Ciò ha evidenziato tutte le criticità e le fragilità di un territorio che per anni è stato sfruttato in modo, probabilmente, eccessivo senza considerazione degli effetti a lungo termine della costruzione indiscriminata e senza l’attuazione delle necessarie procedure di controllo, gestione e tutela dello stesso.
Eventi che sembravano ormai consegnati alla storia ci hanno messo di fronte ad una realtà preoccupante, fatta di continua apprensione ad ogni evento meteorico più lungo o intenso di quella che è, o forse era, giudicata la normalità.

Esondazione a Vicenza 2012
Foto: Wikipedia – CC BY 2.0

Per Vicenza, il risveglio di Ognissanti 2010 ha segnato il momento per un cambio di passo: l’esondazione del Bacchiglione a ponte degli Angeli, il riversarsi delle acque lungo le vie limitrofe, su piazza Matteotti, fino a minacciare il Teatro Olimpico, hanno riportato alla memoria il Sindaco Sala sulle spalle di un volontario in ricognizione di una città allagata nel novembre 1966, annus horribilis per molte altri capoluoghi del Paese.

I dati registrati indicato che circa il 20% del territorio comunale è stato invaso dalle acque, con più di 160 milioni di euro di danni.

Numeri che in ogni caso devono giocoforza essere ridimensionati rispetto alla perdita di vite umane.
Molteplici le cause: neve abbondante sulle montagne, abnormi accumuli di piogge, Scirocco in Laguna, che ha bloccato lo scarico dei fiumi che drenano le nostre pianure.

Ma accanto a condizioni al contorno, come queste, imprevedibili, le numerose mancanze previsionali e di tutela e gestione del territorio hanno ulteriormente aggravato la situazione: la rete di fognatura è ormai sottodimensionata per gli attuali carichi idraulici, le quote di argini e sponde, ed in alcuni casi persino i relativi materiali costruttivi, non hanno retto ai sostenuti tiranti idraulici dei corsi d’acqua principali.

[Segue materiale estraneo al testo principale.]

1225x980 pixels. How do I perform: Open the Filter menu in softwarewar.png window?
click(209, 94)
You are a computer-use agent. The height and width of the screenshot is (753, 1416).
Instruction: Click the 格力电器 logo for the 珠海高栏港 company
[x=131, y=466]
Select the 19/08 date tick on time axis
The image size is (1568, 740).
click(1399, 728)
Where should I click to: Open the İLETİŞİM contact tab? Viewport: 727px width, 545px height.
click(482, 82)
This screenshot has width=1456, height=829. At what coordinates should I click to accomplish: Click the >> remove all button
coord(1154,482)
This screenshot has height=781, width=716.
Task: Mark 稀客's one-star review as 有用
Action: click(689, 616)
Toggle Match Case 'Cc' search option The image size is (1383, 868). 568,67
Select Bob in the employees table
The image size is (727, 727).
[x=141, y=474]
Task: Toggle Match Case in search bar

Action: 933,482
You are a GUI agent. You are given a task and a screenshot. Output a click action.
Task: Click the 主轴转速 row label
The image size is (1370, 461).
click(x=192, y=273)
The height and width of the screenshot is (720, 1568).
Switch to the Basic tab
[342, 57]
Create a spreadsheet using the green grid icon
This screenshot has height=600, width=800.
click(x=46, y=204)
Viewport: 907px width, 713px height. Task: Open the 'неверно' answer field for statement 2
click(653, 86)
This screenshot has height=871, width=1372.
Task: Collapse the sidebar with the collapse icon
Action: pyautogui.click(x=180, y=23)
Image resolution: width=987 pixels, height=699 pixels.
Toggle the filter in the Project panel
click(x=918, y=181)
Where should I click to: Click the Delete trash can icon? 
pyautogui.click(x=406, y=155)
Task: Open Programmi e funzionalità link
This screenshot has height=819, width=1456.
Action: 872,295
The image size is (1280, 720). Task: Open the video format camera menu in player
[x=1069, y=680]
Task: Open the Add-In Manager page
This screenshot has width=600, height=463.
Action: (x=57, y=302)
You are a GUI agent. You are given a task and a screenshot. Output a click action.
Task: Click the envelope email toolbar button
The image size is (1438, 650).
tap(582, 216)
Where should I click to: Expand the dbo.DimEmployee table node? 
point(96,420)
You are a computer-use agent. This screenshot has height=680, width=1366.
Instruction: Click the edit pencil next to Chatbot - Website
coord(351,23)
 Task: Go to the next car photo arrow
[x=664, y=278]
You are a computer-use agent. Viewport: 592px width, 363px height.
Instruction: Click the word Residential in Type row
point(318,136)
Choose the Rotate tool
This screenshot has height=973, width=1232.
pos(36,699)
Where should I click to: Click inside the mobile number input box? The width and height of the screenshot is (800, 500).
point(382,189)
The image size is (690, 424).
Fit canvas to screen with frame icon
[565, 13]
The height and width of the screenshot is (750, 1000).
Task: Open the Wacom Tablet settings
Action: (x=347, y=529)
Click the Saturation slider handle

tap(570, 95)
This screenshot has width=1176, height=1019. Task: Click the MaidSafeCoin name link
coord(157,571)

Infine, la sempre crescente impermeabilizzazione ha dato il colpo finale.
Cambio di passo si diceva, perché da allora, nonostante i numerosi ulteriori eventi alluvionali (basti dare un occhio al Sistema Informativo Territoriale comunale per avere una mappatura delle criticità) molti interventi di messa in sicurezza idraulica sono stati attuati o sono in fase di progettazione/realizzazione: il bacino di laminazione di Caldogno sul Timonchio, appena prima dell’immissione nel Bacchiglione, il bacino di viale Diaz a Vicenza, i diffusi rialzi spondali e arginali, i risanamenti e potenziamenti di ponti, muri di contenimento, etc.
Molto è stato fatto, ma molto è ancora da fare.
Sicuramente da una parte si è iniziato a mettere in atto un programma di salvaguardia coordinato e di più ampio spettro rispetto al passato. Dall’altra stiamo tuttavia assistendo al verificarsi di fenomeni sempre più estremi, con prolungati periodi di siccità ed eventi meteorici molto intensi che mettono in crisi le reti di drenaggio ed il suolo, compattato dalla scarsità di acqua e quindi poco ricettivo.

L’ingegnere idraulico è chiamato ad integrare tutte le conoscenze relative alla corretta gestione delle acque ai fini della salvaguardia del territorio, dei beni e delle persone.

Fondamentale risulta la ricostruzione della memoria storica, che consente di individuare criticità intrinseche di un certo territorio. Ma decisiva risulta anche la capacità di interpretare ed elaborare correttamente i fenomeni meteorologici ed idraulici, in continua evoluzione, con la consapevolezza che il migliore alleato della protezione è la prevenzione.